Siemens regards a scandal that saw several power plant turbines sold by the German industrial giant to Russia in 2015 and 2016 but delivered to the Russian-annexed Crimean peninsula, as an “individual” error, the company’s CEO Jo Käser told Deutsche Welle on Saturday.
Speaking on the sidelines of the Munich Security Conference, Käser said the firm’s numerous Russian partners should not be tarred with the same brush.
“One should not interpret … the failure of an individual in this turbine story as the collective guilt of the others,” he said when asked about the scandal that saw the company violate EU sanctions against Moscow over the Russian annexation of Crimea.
Siemens said that the turbines were ordered and delivered for a power plant project in Taman in southern Russia, but they were then transferred to Crimea by Siemens’ Russian customer TechnoPromExport and installed in new gas-fired power plants in a breach of the sales contract.

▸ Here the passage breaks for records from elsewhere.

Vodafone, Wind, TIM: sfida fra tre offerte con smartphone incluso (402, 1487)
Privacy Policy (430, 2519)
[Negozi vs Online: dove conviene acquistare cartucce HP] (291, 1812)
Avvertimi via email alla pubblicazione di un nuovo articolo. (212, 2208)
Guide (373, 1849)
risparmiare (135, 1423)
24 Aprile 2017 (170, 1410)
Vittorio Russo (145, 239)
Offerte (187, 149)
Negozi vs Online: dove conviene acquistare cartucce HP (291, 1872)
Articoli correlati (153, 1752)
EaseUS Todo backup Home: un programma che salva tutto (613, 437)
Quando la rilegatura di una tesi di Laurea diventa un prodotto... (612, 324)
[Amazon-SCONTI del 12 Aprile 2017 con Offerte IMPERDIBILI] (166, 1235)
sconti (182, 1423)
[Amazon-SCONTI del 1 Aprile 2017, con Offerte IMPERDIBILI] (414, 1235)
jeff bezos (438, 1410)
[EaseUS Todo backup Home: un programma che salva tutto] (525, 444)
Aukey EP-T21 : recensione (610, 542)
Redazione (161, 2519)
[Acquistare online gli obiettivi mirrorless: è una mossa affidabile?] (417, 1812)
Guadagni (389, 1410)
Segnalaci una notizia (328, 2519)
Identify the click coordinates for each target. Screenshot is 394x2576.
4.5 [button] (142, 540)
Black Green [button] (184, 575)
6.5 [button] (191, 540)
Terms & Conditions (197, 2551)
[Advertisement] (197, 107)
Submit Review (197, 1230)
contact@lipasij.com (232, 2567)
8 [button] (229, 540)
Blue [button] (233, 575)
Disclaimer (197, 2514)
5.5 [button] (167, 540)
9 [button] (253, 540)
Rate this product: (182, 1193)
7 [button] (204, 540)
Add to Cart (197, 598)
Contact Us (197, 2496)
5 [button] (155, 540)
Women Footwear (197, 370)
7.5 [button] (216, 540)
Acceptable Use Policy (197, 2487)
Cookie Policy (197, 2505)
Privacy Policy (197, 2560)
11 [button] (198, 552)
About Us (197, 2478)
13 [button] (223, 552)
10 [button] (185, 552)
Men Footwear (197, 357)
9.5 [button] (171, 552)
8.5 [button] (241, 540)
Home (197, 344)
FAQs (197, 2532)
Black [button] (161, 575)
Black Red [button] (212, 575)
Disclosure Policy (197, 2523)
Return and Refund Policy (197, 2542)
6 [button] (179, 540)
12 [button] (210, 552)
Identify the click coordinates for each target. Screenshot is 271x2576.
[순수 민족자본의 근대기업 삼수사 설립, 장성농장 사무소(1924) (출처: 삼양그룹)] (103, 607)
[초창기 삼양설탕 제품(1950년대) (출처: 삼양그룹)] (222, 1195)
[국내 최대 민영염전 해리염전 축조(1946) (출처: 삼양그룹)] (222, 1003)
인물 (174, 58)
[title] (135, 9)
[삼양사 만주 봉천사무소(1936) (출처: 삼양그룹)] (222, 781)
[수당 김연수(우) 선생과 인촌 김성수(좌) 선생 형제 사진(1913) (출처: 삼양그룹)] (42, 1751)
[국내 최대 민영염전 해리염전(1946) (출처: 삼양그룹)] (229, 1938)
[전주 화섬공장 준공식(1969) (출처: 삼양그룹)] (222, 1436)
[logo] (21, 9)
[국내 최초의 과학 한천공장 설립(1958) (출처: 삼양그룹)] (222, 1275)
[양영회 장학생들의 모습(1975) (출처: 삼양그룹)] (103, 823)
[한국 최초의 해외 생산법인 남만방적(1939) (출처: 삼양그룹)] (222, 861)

Describing the affair as “a very, very regrettable incident,” Käser insisted that a high degree of trust remains between the Munich-based engineering and electrical giant and its Russian partners. After all, he said, Siemens has been present in Russia for almost 170 years.
Käser told DW that Siemens still planned to step up investments in Russia and sees further collaboration in the field of digitization — the firm has earmarked more than $113 million for the sector.
Last week, a Siemens unit and Russia’s RDIF sovereign wealth fund have agreed to invest over 300 billion roubles ($4.5 billion) in a high-speed rail link between the Russian cities of Chelyabinsk and Yekaterinburg.
The deal was signed by RDIF and Siemens Mobility on the sidelines of the Munich Security Conference, RDIF said. Construction will start on the railway line in 2021, it said in a statement.